Sales sees the letters as an important literary text and a historical source for the period and refuses to dwell merely on what is missing (i.e. the alleged annihilation of the most significant letters). Not only do the existing letters provide information about the Regency, but they also reveal the Regency's influence on Austen. Skeptical of psychoanalytic explanations that look for camouflaged meaning, Sales finds that the "impatient" and sometimes "abusive" (34, 35) tone in the letters arises out of the historical conditions and economic pressures under which they were written. Thus, the letters are not a celebration of the self because letters of this period constituted a public sphere, more like newspapers than private documents (33); and their highly theatrical qualities reveal an "open-ended, or continuous Regency drama" (45). From a feminist point of view, he argues that "social situations that she did not control" forced her to be abusive, (43) and acting "both the imperious playwright and the star performer . . . she often gained this power over her characters by abusing them when they were on stage and then by . . . contemptuously dismissing them . . . from her regal presence" (45-46). This last point of view, though historically contextualized in an arresting way is, perhaps, less subtly argued than are his discussions of the novels, where he finds Austen continually changing her narrative "countenance."

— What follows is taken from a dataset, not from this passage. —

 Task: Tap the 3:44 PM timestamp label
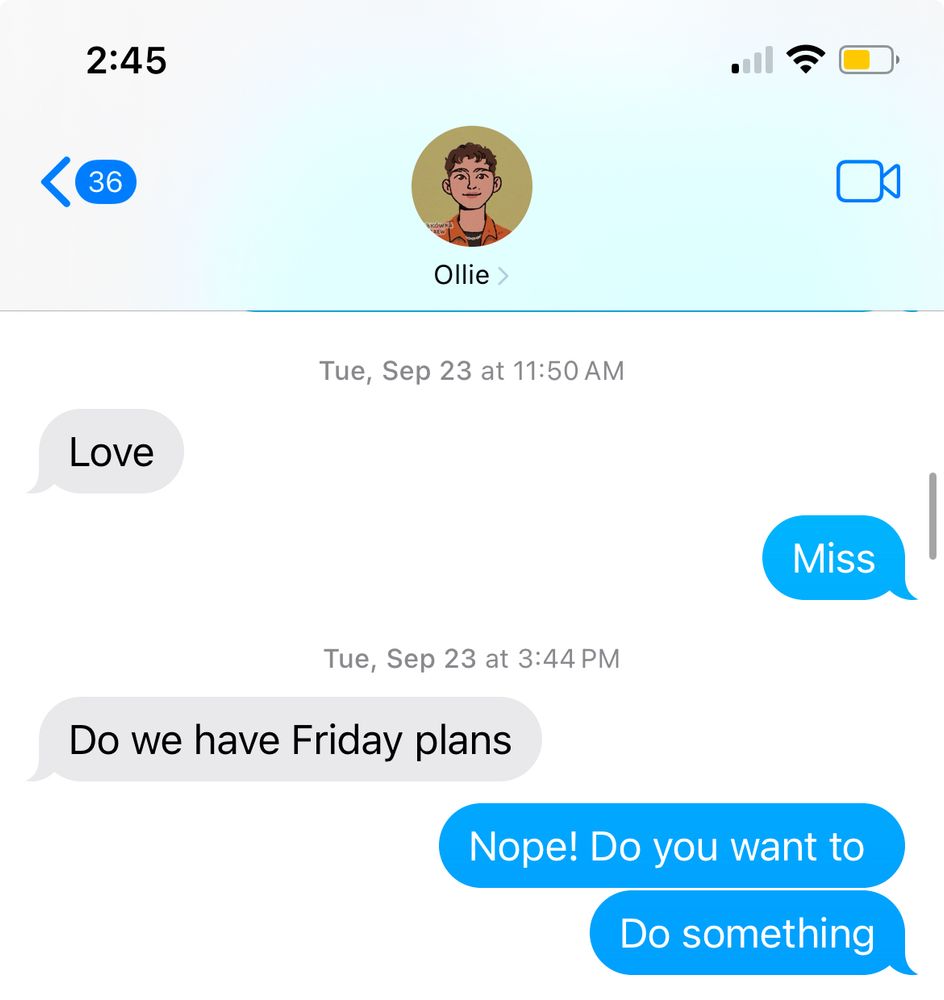[472, 658]
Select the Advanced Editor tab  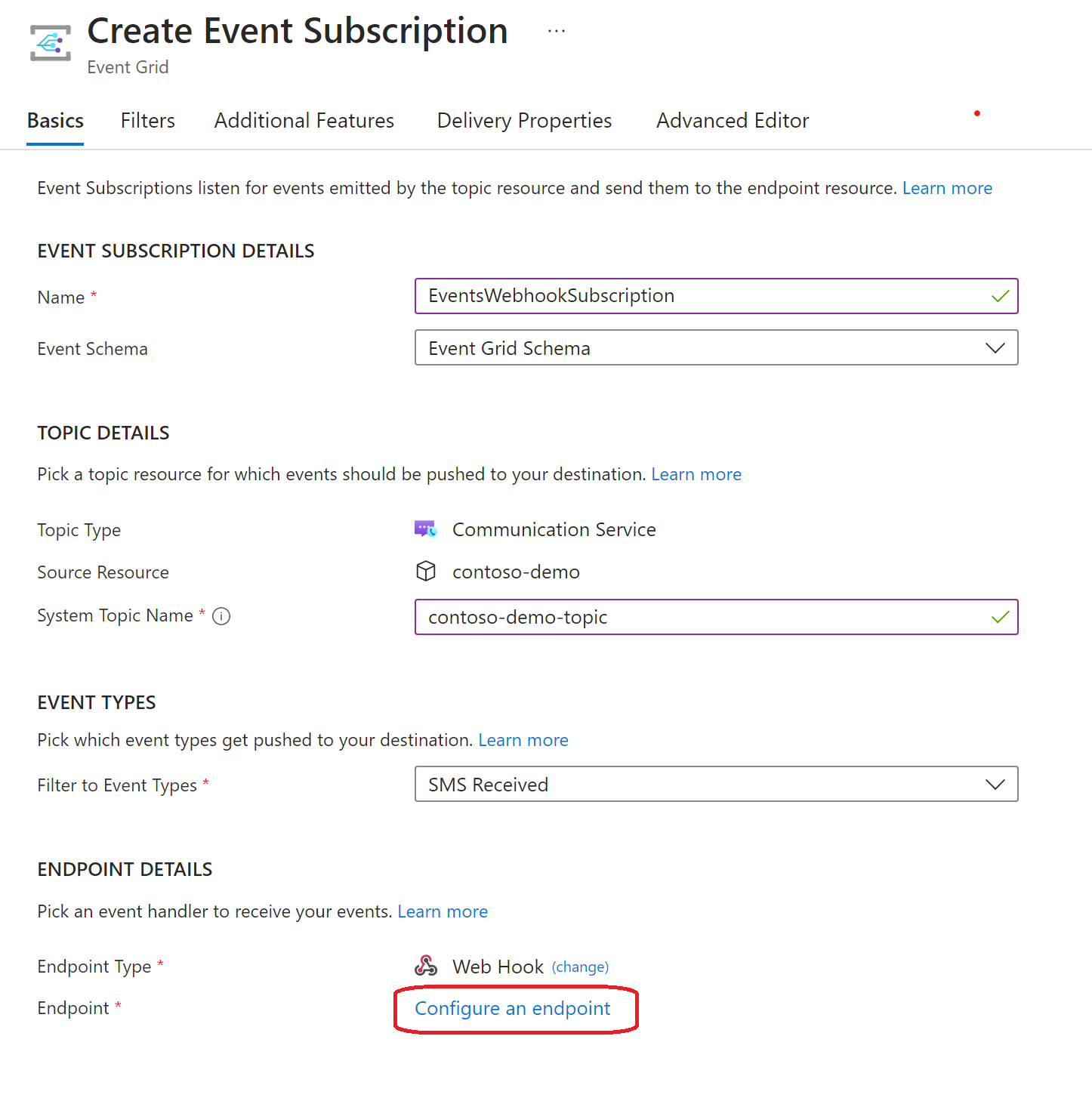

Indeed, one strength of this book is his overall opinion of Austen as an author who continuously "keeps and loses her countenance" (31)-alternadvely, this book could have been titled "The Varying and Contradictory Countenances of Austen and Regency England." What he means by this is that she is a writer who does not offer a fixed, conservative positron on any one debate, but instead creates texts that are "open, genuinely dialogic and unresolved" (145). He shows how Austen "celebrates confusion and secrecy in the very act of exposing and condemning them" (144); presenting at least two countenances in any given text (155), she "play[s] an intricate game with [her] readers," putting them in "contradictory position[s]" (165). Although these quotations are taken from his chapter on Emma, they seem to me to characterize his overall assessment of Austen's narrative stance. The historical documentation, the detailed close readings and a materialist/feminist outlook make this approach to Austen extremely convincing.